:: Available data ::
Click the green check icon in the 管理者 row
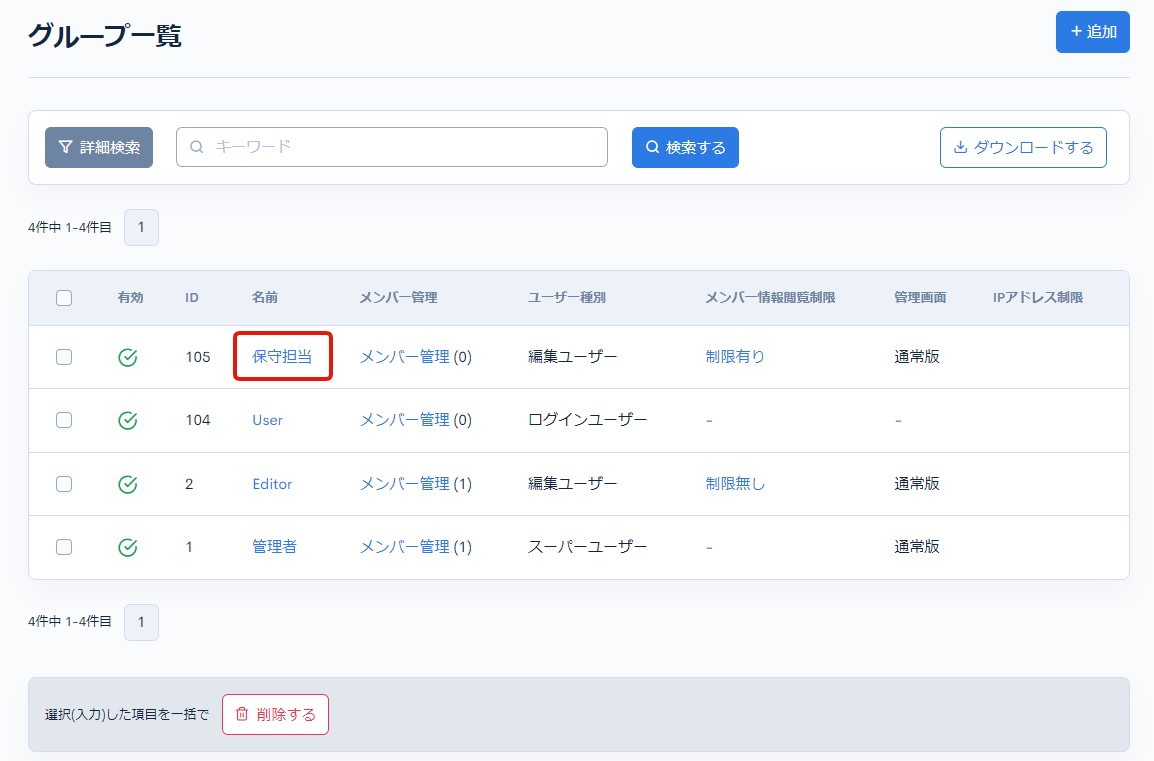1154x761 pixels. point(127,547)
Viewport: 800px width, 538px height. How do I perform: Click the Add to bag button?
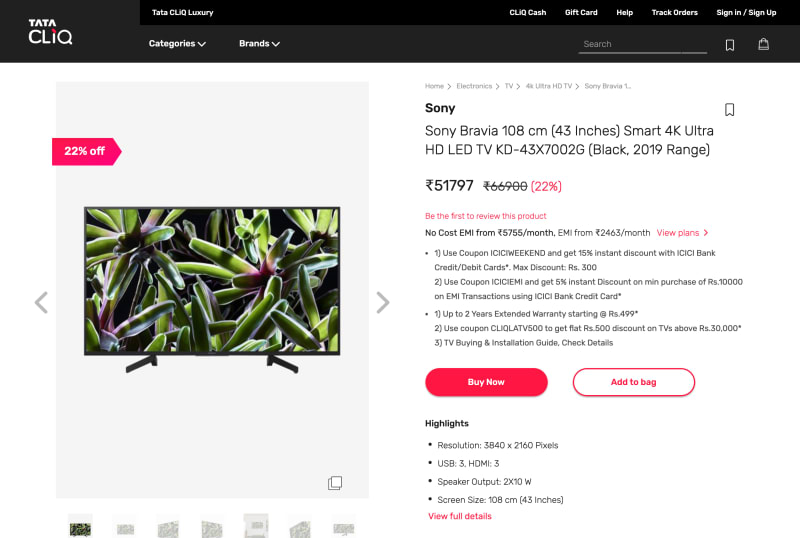tap(634, 382)
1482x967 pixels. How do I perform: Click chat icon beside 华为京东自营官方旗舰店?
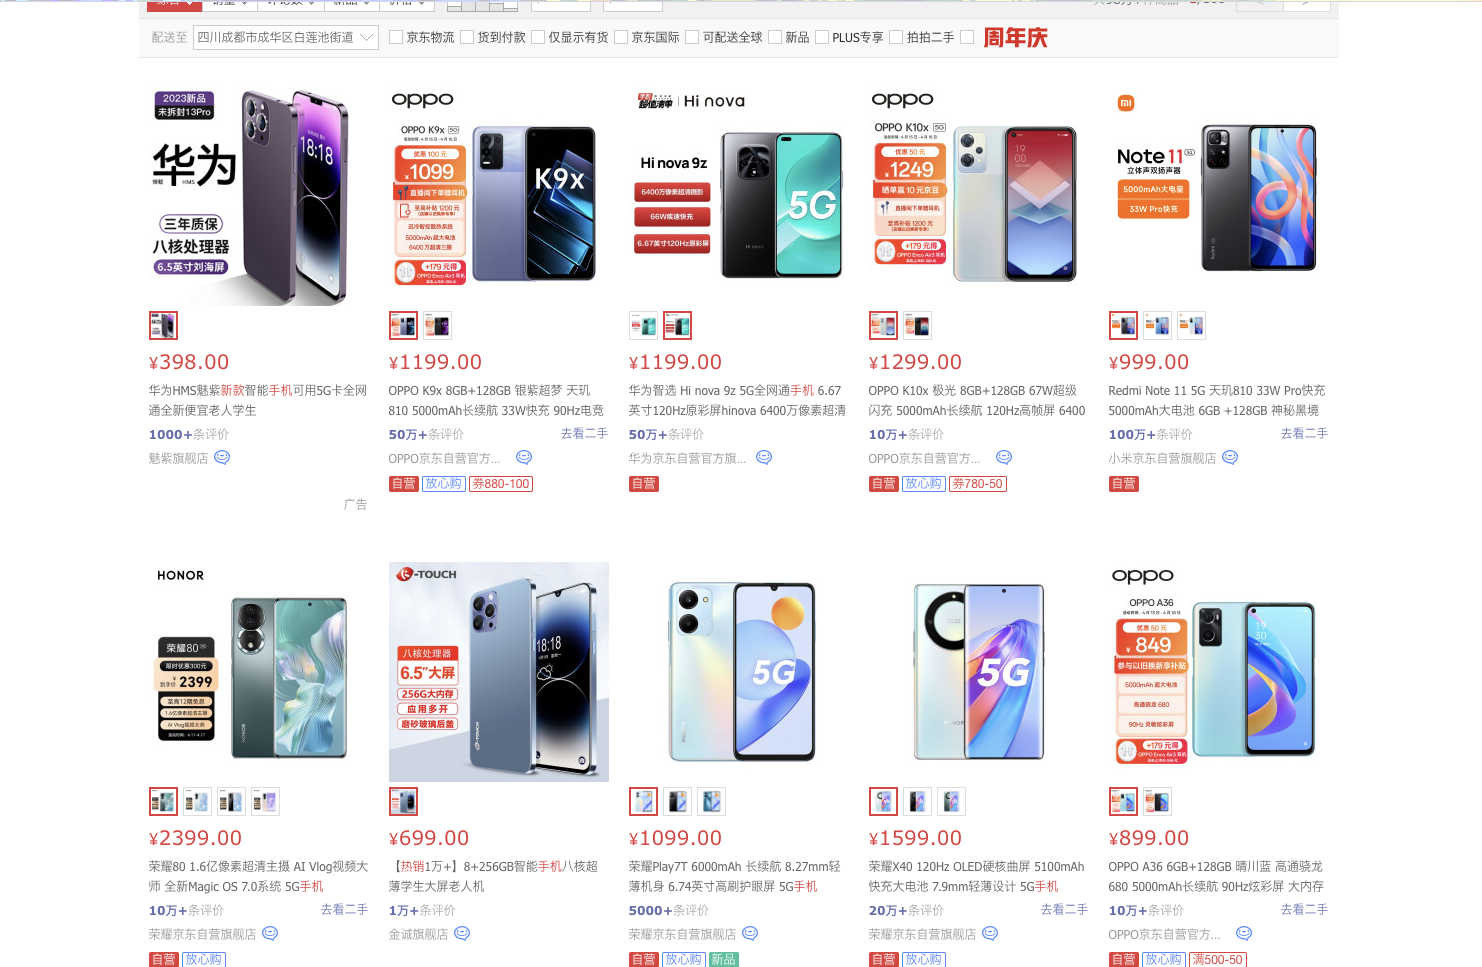coord(764,457)
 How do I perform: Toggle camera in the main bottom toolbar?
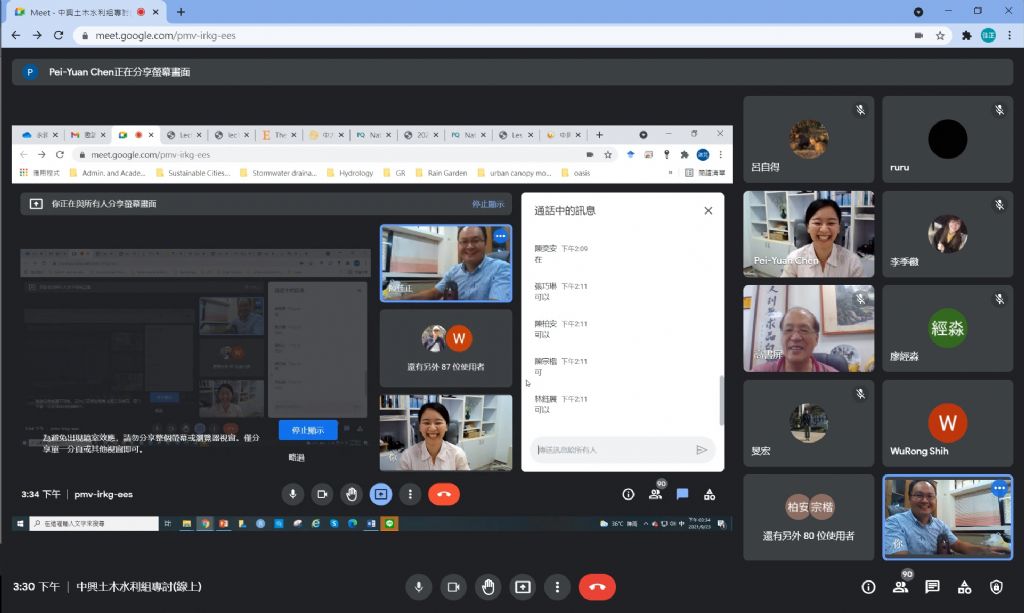[x=453, y=587]
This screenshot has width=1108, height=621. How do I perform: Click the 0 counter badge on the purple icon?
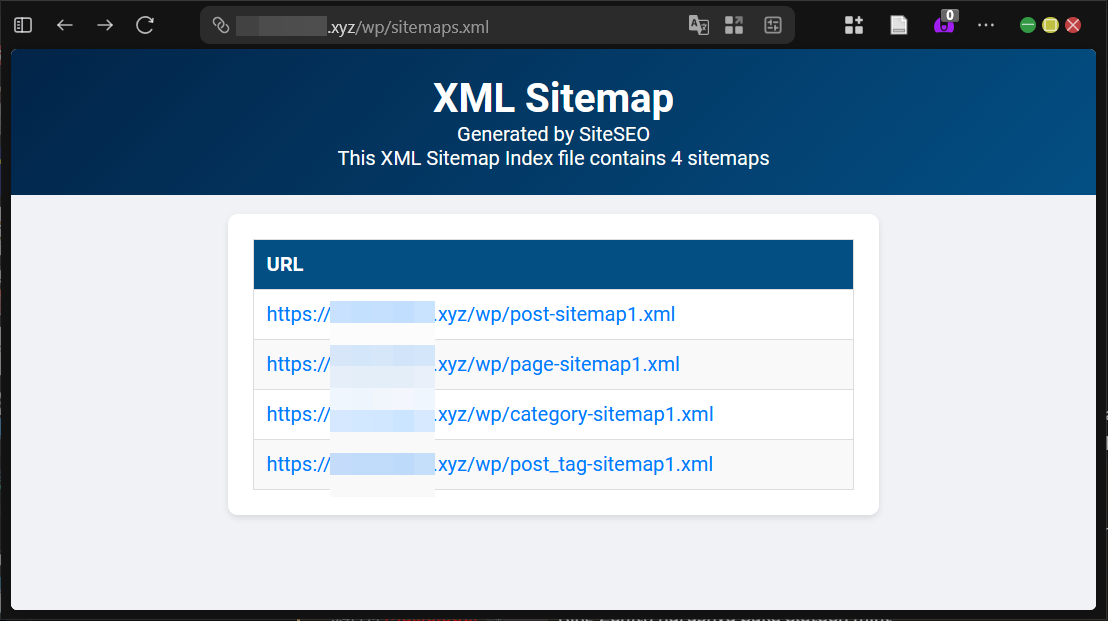coord(949,15)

:: Task requirements ::
Beginning with the line containing "1482x967 pixels. How" and ending with the last line of the material, output each line exactly; do not include pictures.

:: Expected answer ::
1482x967 pixels. How do I perform: Click chat icon beside 华为京东自营官方旗舰店?
coord(764,457)
 How do I perform: Toggle camera in the main bottom toolbar?
[x=453, y=587]
This screenshot has width=1108, height=621. How do I perform: Click the 0 counter badge on the purple icon?
coord(949,15)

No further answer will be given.